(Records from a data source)
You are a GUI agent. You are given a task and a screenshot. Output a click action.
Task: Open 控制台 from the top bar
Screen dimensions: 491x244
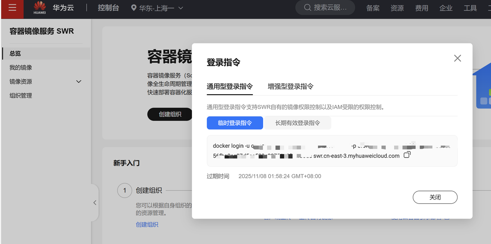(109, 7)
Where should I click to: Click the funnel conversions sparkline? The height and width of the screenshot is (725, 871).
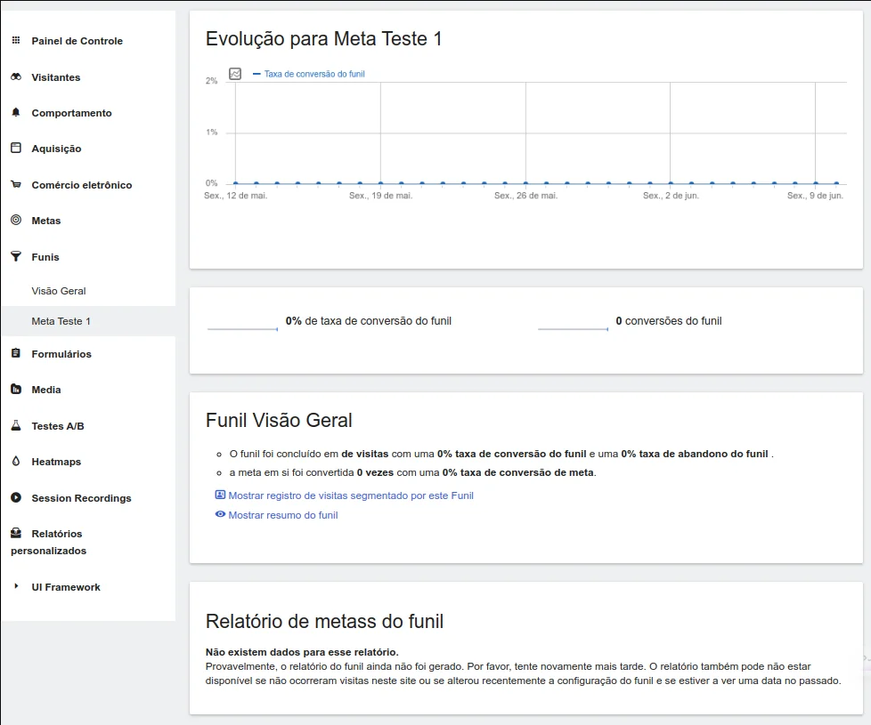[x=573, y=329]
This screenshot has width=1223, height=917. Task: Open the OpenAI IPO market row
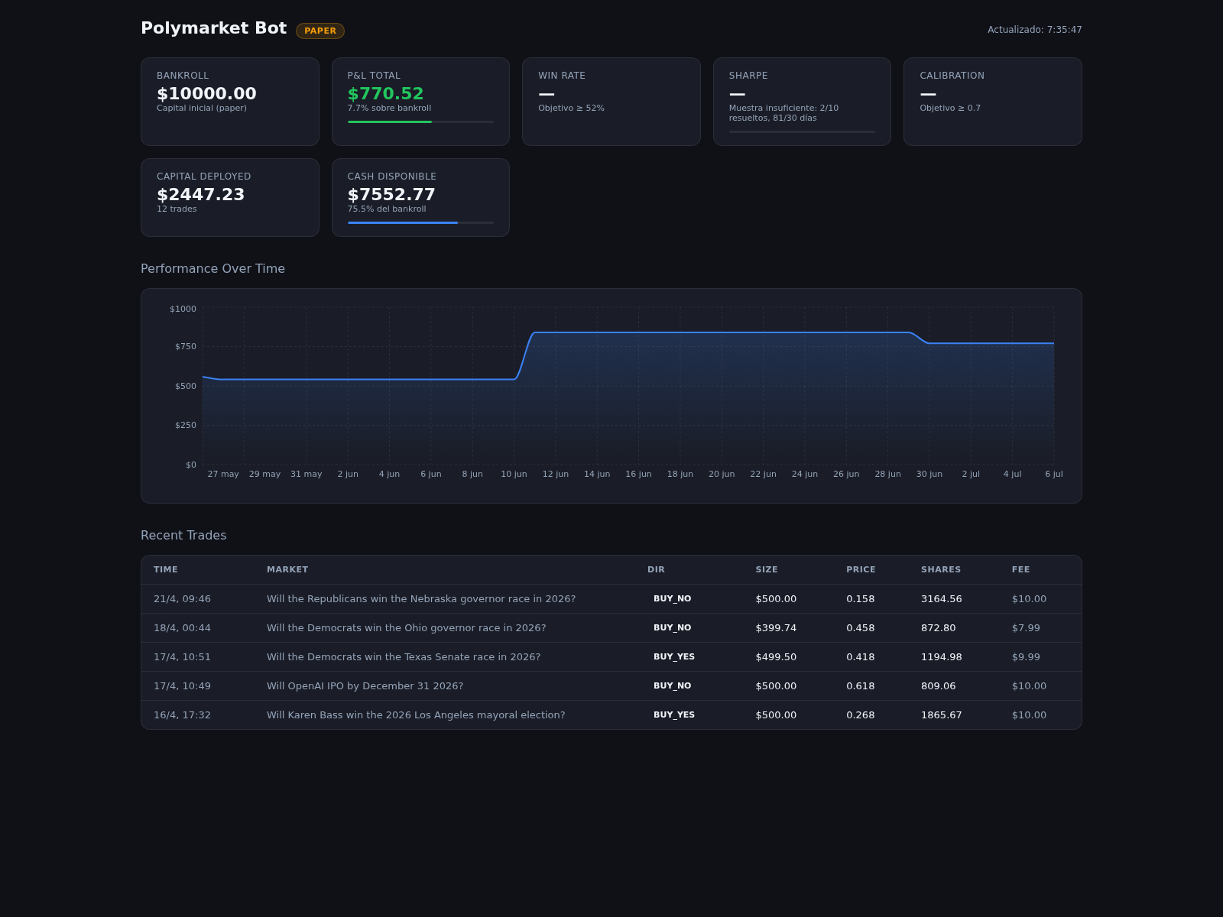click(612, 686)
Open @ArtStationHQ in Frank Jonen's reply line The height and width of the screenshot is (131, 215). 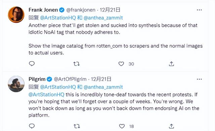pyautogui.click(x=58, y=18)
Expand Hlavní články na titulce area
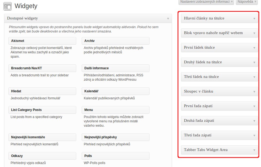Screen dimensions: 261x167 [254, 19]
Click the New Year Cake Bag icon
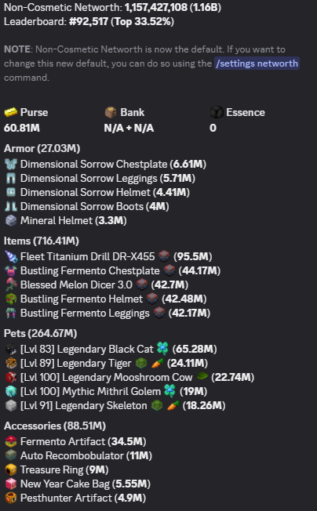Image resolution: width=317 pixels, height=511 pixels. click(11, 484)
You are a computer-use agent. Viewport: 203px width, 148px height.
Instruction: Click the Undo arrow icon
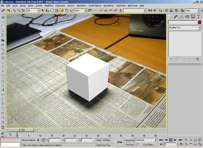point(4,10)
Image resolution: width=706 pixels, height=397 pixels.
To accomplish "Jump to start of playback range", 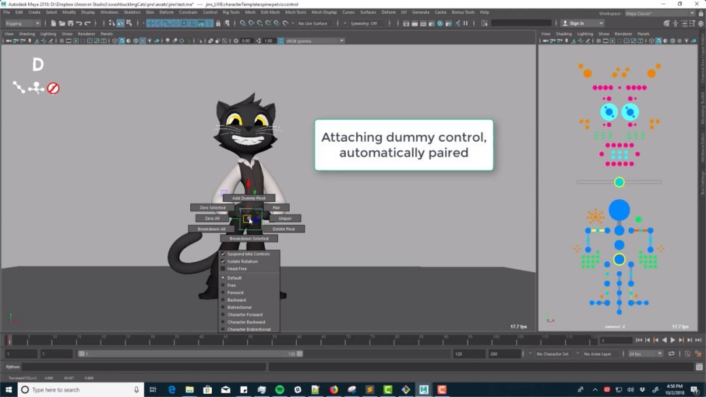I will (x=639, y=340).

- [Brief]:
Please show every line above that includes the word "agent".

- [Exercise output]:
You are a GUI agent. You are given a task and a screenshot. Output a click action.
You are a computer-use agent. Viewport: 203px width, 148px height.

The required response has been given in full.